* **TASK OBJECTIVE**:
The entries need to be copied exactly.

################

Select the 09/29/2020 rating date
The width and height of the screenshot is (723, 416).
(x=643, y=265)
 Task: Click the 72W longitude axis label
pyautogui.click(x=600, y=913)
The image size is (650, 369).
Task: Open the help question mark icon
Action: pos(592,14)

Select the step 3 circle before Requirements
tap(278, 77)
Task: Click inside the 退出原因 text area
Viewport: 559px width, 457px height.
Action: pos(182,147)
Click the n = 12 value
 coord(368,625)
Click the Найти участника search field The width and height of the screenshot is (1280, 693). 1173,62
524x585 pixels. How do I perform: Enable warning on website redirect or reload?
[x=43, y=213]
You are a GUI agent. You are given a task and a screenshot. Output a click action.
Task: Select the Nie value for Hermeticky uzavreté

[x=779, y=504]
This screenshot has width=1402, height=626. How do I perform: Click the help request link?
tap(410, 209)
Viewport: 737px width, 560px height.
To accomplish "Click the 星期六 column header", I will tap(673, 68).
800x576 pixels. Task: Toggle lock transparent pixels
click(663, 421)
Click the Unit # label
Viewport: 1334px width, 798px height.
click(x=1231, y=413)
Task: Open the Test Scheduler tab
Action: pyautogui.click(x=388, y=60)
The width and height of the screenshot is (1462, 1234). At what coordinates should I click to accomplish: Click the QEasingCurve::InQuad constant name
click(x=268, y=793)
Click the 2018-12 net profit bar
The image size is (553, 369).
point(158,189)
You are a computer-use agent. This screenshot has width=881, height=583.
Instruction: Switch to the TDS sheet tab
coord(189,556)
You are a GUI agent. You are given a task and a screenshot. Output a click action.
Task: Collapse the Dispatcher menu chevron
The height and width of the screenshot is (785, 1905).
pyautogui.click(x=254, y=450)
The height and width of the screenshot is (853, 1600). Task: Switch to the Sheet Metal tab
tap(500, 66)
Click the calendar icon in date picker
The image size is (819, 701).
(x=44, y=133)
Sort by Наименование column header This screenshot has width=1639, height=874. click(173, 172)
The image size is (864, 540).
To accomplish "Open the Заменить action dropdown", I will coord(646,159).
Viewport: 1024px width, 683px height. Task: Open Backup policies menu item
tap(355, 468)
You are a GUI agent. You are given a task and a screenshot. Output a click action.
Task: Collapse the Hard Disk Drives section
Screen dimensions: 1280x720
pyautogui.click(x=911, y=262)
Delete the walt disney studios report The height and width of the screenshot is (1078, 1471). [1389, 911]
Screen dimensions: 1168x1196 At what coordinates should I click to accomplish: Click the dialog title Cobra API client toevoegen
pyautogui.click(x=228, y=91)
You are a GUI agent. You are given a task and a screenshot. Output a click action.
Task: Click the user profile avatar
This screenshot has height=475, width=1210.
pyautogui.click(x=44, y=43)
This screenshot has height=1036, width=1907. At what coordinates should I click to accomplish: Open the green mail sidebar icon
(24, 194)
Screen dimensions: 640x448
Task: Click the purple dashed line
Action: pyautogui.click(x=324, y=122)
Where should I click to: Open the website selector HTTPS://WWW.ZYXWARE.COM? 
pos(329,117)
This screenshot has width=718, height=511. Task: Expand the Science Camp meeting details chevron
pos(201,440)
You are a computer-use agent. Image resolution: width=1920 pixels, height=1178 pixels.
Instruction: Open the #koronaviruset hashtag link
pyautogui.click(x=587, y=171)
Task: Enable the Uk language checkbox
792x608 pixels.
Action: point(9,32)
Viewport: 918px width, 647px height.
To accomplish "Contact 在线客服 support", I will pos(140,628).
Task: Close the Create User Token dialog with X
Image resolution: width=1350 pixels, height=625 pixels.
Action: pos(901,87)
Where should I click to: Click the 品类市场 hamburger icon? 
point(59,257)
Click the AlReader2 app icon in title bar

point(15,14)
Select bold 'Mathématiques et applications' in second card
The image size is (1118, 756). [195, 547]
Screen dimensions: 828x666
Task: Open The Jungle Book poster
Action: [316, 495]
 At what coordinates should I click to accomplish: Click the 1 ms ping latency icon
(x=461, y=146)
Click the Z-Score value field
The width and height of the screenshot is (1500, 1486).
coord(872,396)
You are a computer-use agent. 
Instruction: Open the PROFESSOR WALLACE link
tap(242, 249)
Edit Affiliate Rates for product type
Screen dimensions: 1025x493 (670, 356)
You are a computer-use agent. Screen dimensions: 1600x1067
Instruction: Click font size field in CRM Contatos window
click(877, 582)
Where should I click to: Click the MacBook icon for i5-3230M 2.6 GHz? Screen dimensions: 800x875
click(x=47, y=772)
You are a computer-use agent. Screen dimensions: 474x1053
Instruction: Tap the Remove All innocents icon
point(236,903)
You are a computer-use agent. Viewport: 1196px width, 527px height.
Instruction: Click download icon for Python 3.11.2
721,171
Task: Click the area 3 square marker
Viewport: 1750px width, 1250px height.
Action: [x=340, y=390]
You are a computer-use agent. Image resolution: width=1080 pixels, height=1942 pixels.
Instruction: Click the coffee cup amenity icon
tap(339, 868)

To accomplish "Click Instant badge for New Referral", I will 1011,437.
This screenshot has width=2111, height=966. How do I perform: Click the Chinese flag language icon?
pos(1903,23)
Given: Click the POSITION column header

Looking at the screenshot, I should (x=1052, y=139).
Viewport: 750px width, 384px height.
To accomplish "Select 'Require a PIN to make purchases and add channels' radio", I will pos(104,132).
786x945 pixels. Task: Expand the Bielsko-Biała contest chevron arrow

################

* **EXERCISE OUTPUT**:
Select the 09/29/2020 rating date
The width and height of the screenshot is (723, 416).
(x=643, y=265)
 Task: Click the 72W longitude axis label
pyautogui.click(x=600, y=913)
The image size is (650, 369).
Task: Open the help question mark icon
Action: pos(592,14)

Select the step 3 circle before Requirements
tap(278, 77)
Task: Click inside the 退出原因 text area
Viewport: 559px width, 457px height.
Action: pos(182,147)
Click the n = 12 value
 coord(368,625)
Click the Найти участника search field The width and height of the screenshot is (1280, 693). 1173,62
524x585 pixels. How do I perform: Enable warning on website redirect or reload?
[x=43, y=213]
You are a GUI agent. You are given a task and a screenshot. Output a click action.
Task: Select the Nie value for Hermeticky uzavreté

[x=779, y=504]
This screenshot has width=1402, height=626. How do I perform: Click the help request link?
tap(410, 209)
Viewport: 737px width, 560px height.
To accomplish "Click the 星期六 column header", I will tap(673, 68).
800x576 pixels. Task: Toggle lock transparent pixels
click(663, 421)
Click the Unit # label
Viewport: 1334px width, 798px height.
click(x=1231, y=413)
Task: Open the Test Scheduler tab
Action: pyautogui.click(x=388, y=60)
The width and height of the screenshot is (1462, 1234). At what coordinates should I click to accomplish: Click the QEasingCurve::InQuad constant name
click(x=268, y=793)
Click the 2018-12 net profit bar
The image size is (553, 369).
point(158,189)
You are a computer-use agent. This screenshot has width=881, height=583.
Instruction: Switch to the TDS sheet tab
coord(189,556)
You are a GUI agent. You are given a task and a screenshot. Output a click action.
Task: Collapse the Dispatcher menu chevron
The height and width of the screenshot is (785, 1905).
pyautogui.click(x=254, y=450)
The height and width of the screenshot is (853, 1600). Task: Switch to the Sheet Metal tab
tap(500, 66)
Click the calendar icon in date picker
The image size is (819, 701).
(x=44, y=133)
Sort by Наименование column header This screenshot has width=1639, height=874. click(173, 172)
The image size is (864, 540).
To accomplish "Open the Заменить action dropdown", I will coord(646,159).
Viewport: 1024px width, 683px height. Task: Open Backup policies menu item
tap(355, 468)
You are a GUI agent. You are given a task and a screenshot. Output a click action.
Task: Collapse the Hard Disk Drives section
Screen dimensions: 1280x720
pyautogui.click(x=911, y=262)
Delete the walt disney studios report The height and width of the screenshot is (1078, 1471). [1389, 911]
Screen dimensions: 1168x1196 At what coordinates should I click to accomplish: Click the dialog title Cobra API client toevoegen
pyautogui.click(x=228, y=91)
You are a GUI agent. You are given a task and a screenshot. Output a click action.
Task: Click the user profile avatar
This screenshot has height=475, width=1210.
pyautogui.click(x=44, y=43)
This screenshot has height=1036, width=1907. At what coordinates should I click to accomplish: Open the green mail sidebar icon
(24, 194)
Screen dimensions: 640x448
Task: Click the purple dashed line
Action: pyautogui.click(x=324, y=122)
Where should I click to: Open the website selector HTTPS://WWW.ZYXWARE.COM? 
pos(329,117)
This screenshot has width=718, height=511. Task: Expand the Science Camp meeting details chevron
pos(201,440)
You are a computer-use agent. Image resolution: width=1920 pixels, height=1178 pixels.
Instruction: Open the #koronaviruset hashtag link
pyautogui.click(x=587, y=171)
Task: Enable the Uk language checkbox
792x608 pixels.
Action: point(9,32)
Viewport: 918px width, 647px height.
To accomplish "Contact 在线客服 support", I will pos(140,628).
Task: Close the Create User Token dialog with X
Image resolution: width=1350 pixels, height=625 pixels.
Action: pos(901,87)
Where should I click to: Click the 品类市场 hamburger icon? 
point(59,257)
Click the AlReader2 app icon in title bar

point(15,14)
Select bold 'Mathématiques et applications' in second card
The image size is (1118, 756). [195, 547]
Screen dimensions: 828x666
Task: Open The Jungle Book poster
Action: [316, 495]
 At what coordinates should I click to accomplish: Click the 1 ms ping latency icon
(x=461, y=146)
Click the Z-Score value field
The width and height of the screenshot is (1500, 1486).
coord(872,396)
You are a computer-use agent. 
Instruction: Open the PROFESSOR WALLACE link
tap(242, 249)
Edit Affiliate Rates for product type
Screen dimensions: 1025x493 (670, 356)
You are a computer-use agent. Screen dimensions: 1600x1067
Instruction: Click font size field in CRM Contatos window
click(877, 582)
Where should I click to: Click the MacBook icon for i5-3230M 2.6 GHz? Screen dimensions: 800x875
click(x=47, y=772)
You are a computer-use agent. Screen dimensions: 474x1053
Instruction: Tap the Remove All innocents icon
point(236,903)
You are a computer-use agent. Viewport: 1196px width, 527px height.
Instruction: Click download icon for Python 3.11.2
721,171
Task: Click the area 3 square marker
Viewport: 1750px width, 1250px height.
Action: [x=340, y=390]
You are a computer-use agent. Image resolution: width=1080 pixels, height=1942 pixels.
Instruction: Click the coffee cup amenity icon
tap(339, 868)

To accomplish "Click Instant badge for New Referral", I will 1011,437.
This screenshot has width=2111, height=966. How do I perform: Click the Chinese flag language icon?
pos(1903,23)
Given: Click the POSITION column header

Looking at the screenshot, I should (x=1052, y=139).
Viewport: 750px width, 384px height.
To accomplish "Select 'Require a PIN to make purchases and add channels' radio", I will pos(104,132).
786x945 pixels. Task: Expand the Bielsko-Biała contest chevron arrow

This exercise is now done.